BEGIN Available records
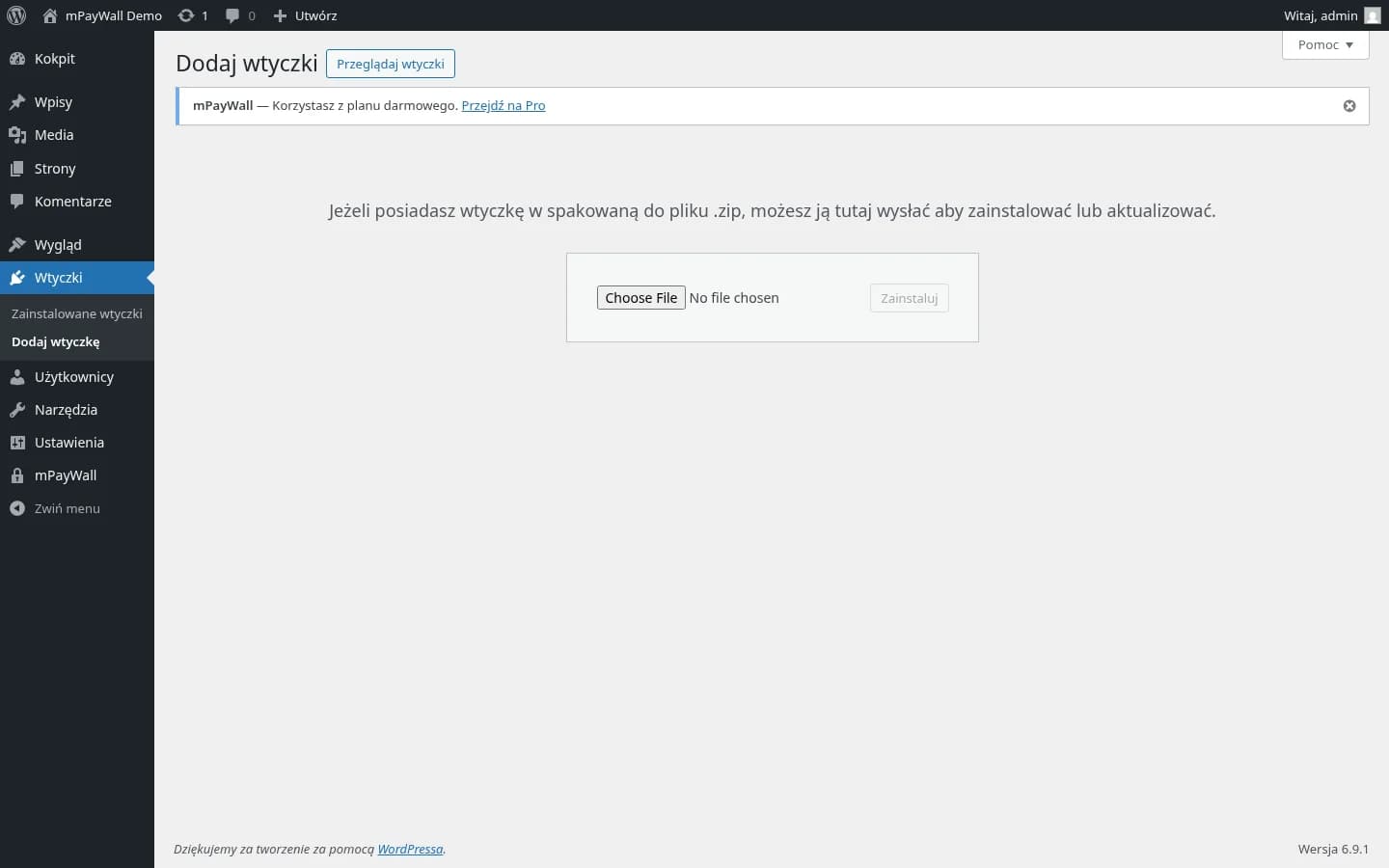This screenshot has height=868, width=1389.
Task: Go to Ustawienia in sidebar
Action: click(68, 443)
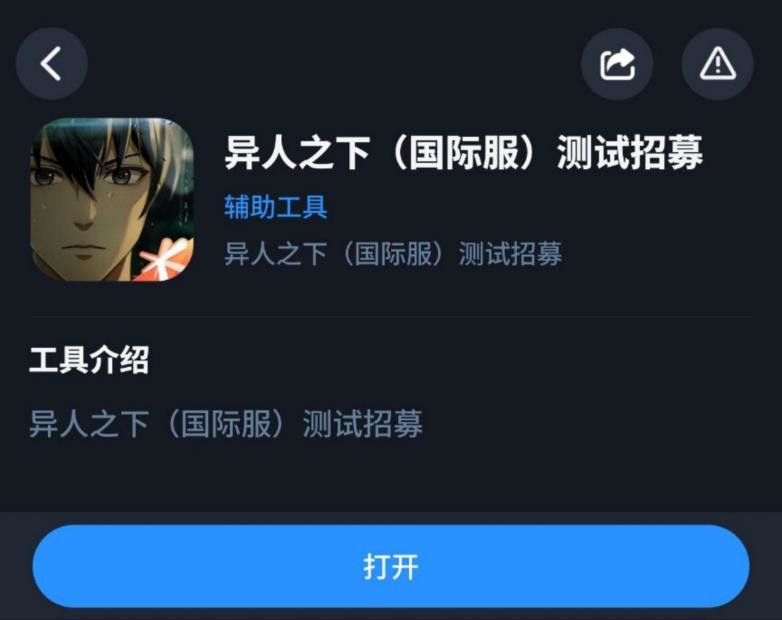The height and width of the screenshot is (620, 782).
Task: Tap the description text below 工具介绍
Action: pos(226,424)
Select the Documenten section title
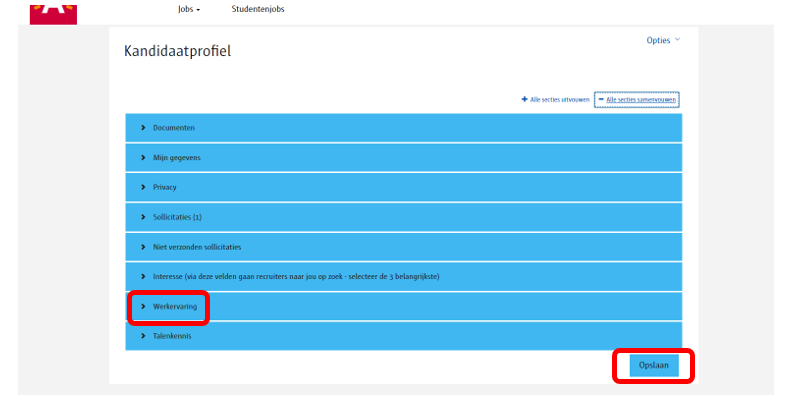The height and width of the screenshot is (413, 790). (x=173, y=128)
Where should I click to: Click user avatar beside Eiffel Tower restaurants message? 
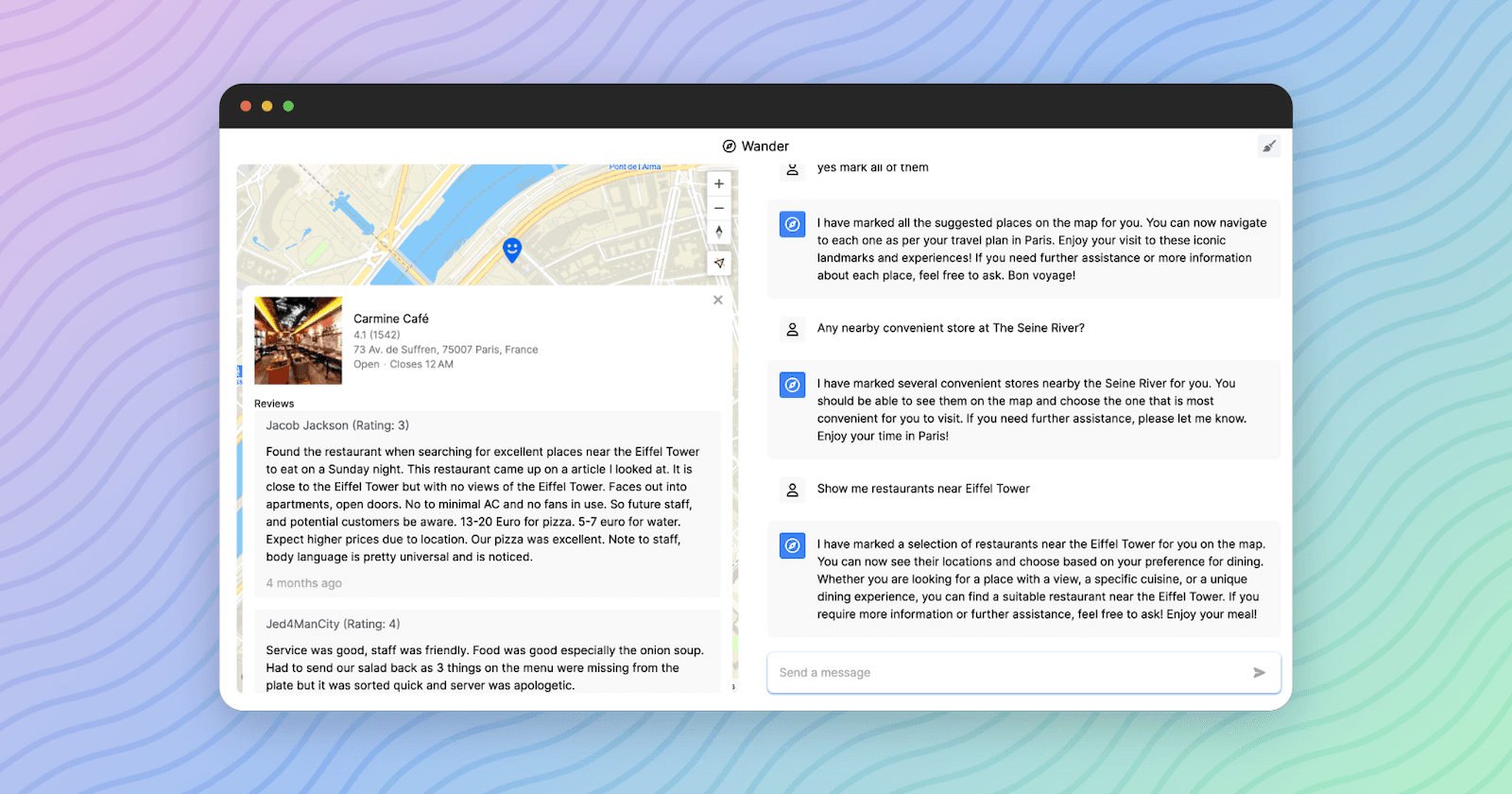click(x=793, y=490)
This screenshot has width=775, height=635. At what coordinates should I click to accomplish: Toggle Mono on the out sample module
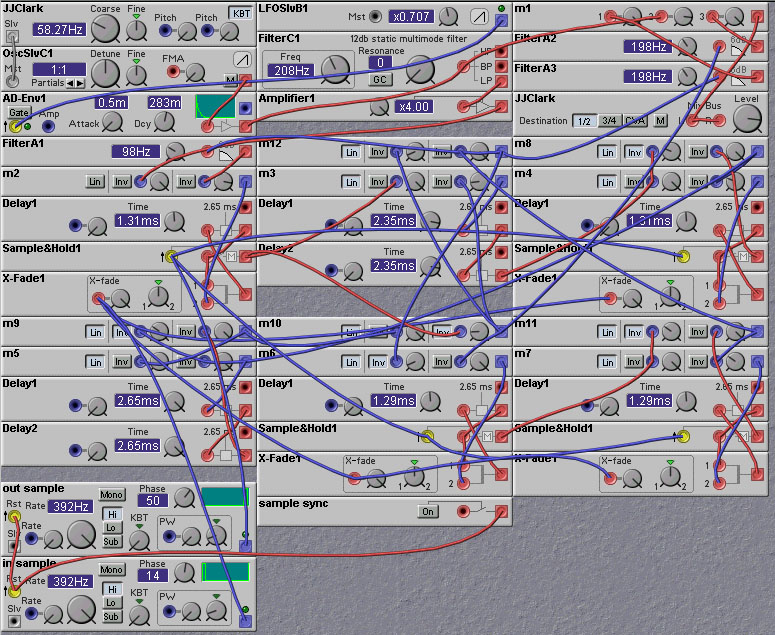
END Available records
§ **Try it**: Skip all pictures. Write out only the lines from the one containing "Where should I" to the end of the listing above, inclusive, exactly as given.

§ **Response below**:
Where should I click to: Click user avatar beside Eiffel Tower restaurants message? 
click(x=793, y=490)
This screenshot has width=775, height=635. At what coordinates should I click to accomplish: Toggle Mono on the out sample module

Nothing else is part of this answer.